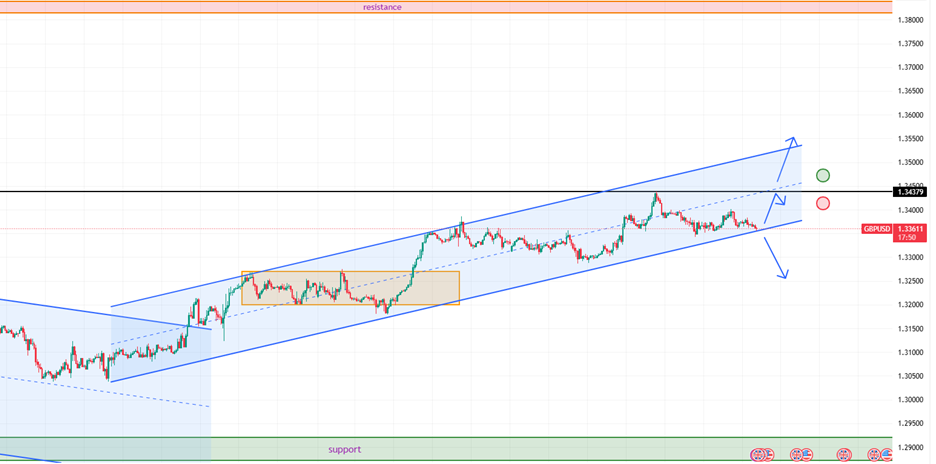Select the downward blue arrow head below the channel
Screen dimensions: 936x464
point(785,275)
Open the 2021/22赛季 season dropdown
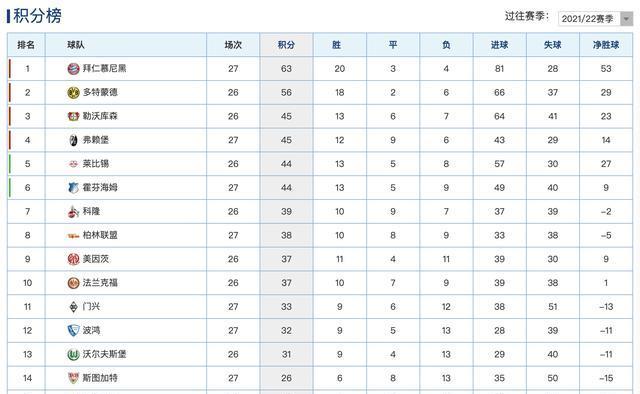Viewport: 640px width, 394px height. pos(595,18)
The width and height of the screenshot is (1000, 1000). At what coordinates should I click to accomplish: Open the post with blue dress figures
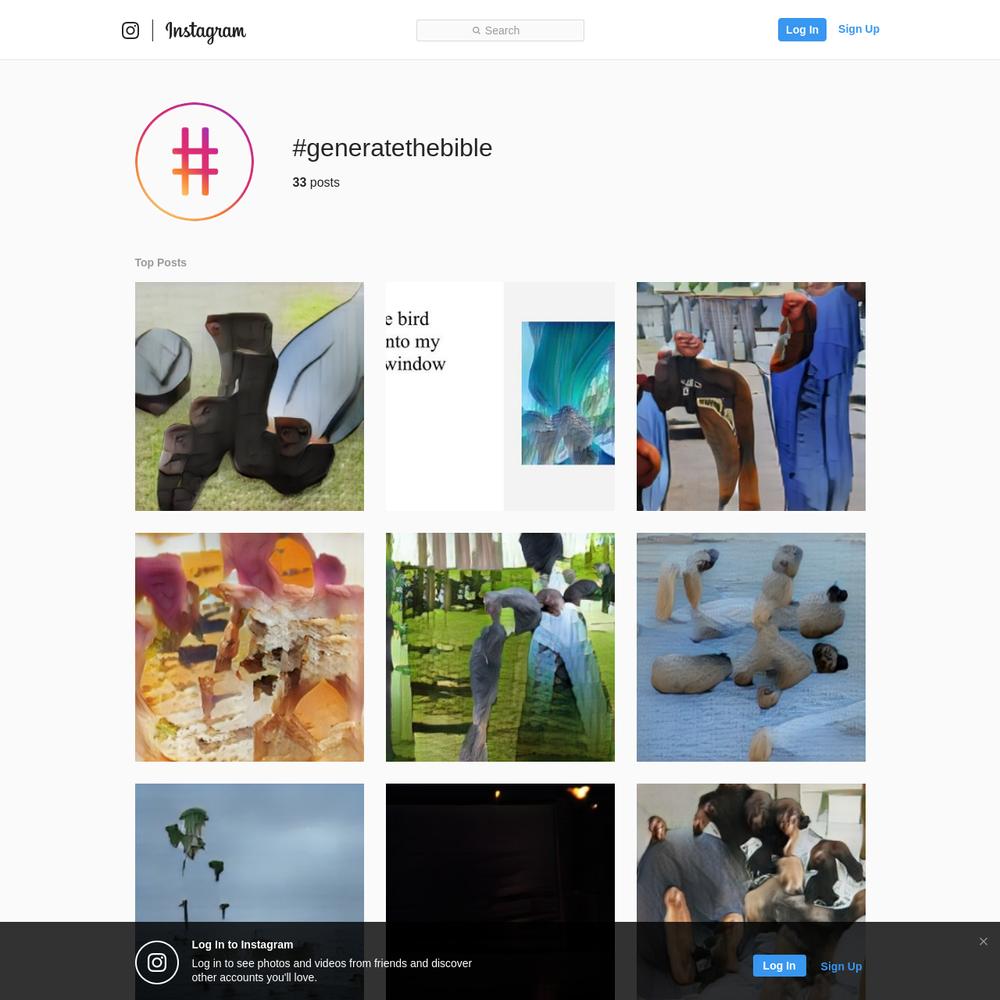click(x=751, y=396)
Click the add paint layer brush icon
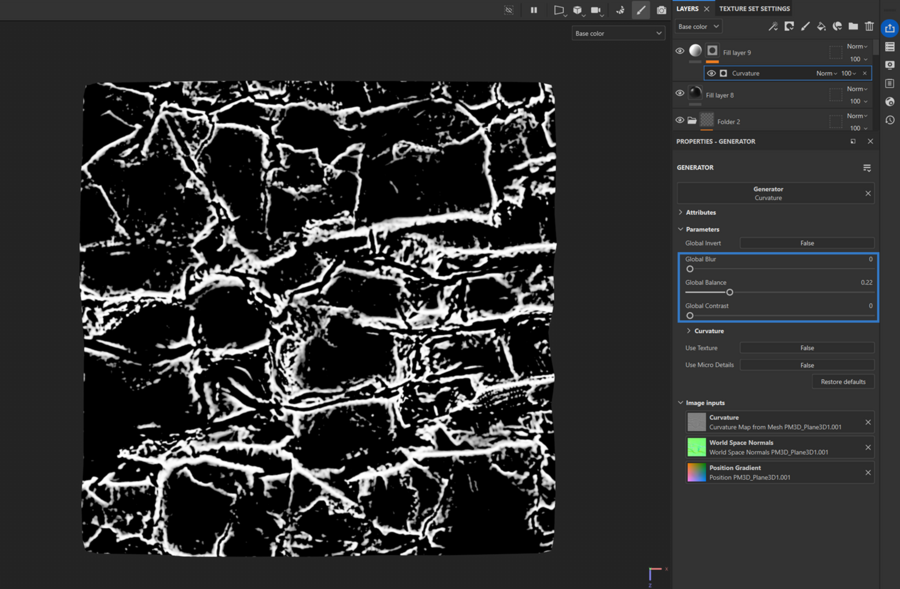This screenshot has width=900, height=589. (x=805, y=27)
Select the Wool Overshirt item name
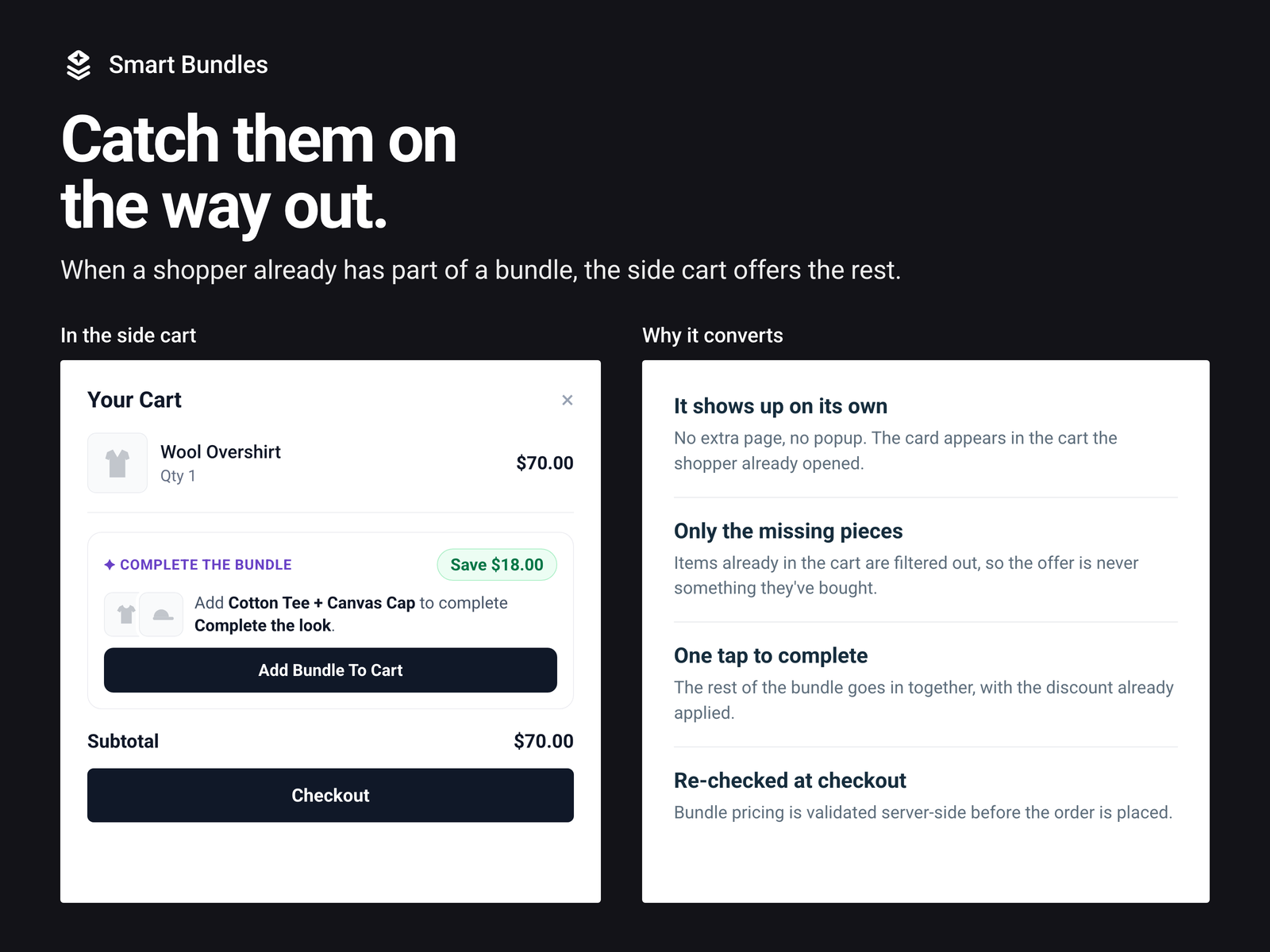The width and height of the screenshot is (1270, 952). 221,452
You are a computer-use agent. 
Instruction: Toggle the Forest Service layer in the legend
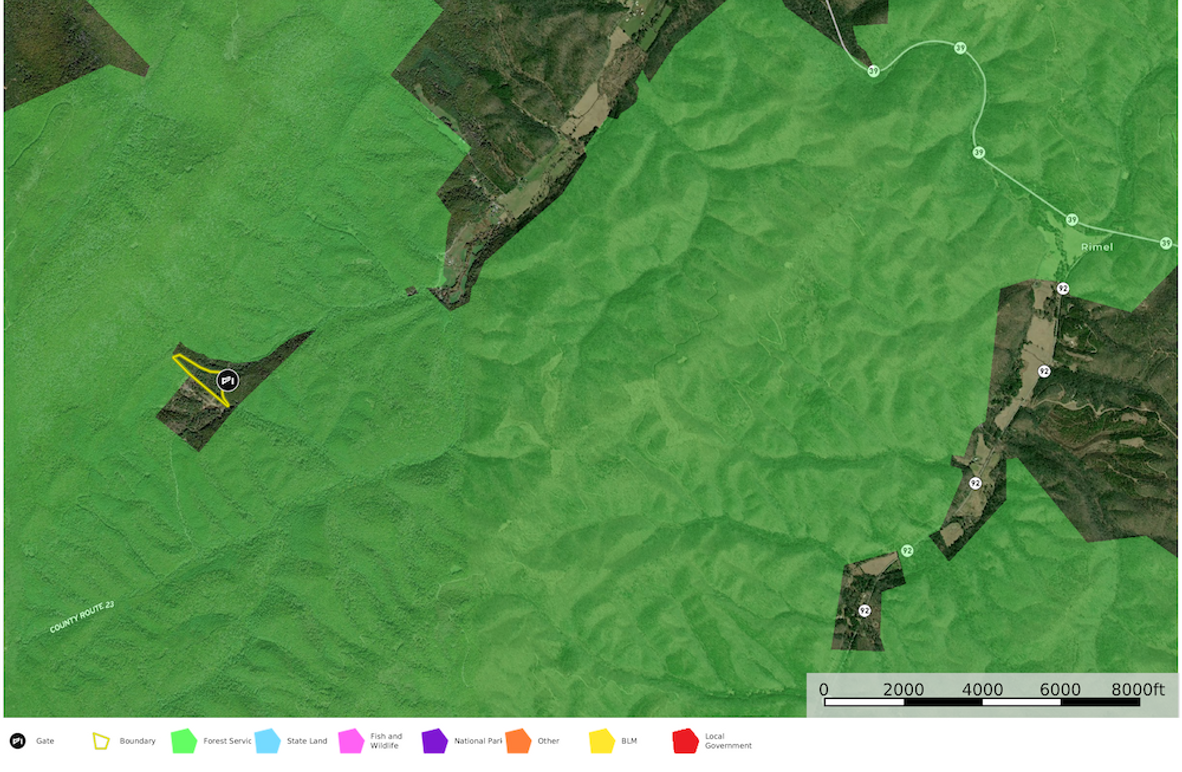184,741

_ _ _

What is needed —
Please restate word for word the lines above, starting with the line that holds "You are a computer-use agent." and ending with the final line of the records, while leaving out pictures.

Response box —
You are a computer-use agent. 
Instruction: Toggle the Forest Service layer in the legend
184,741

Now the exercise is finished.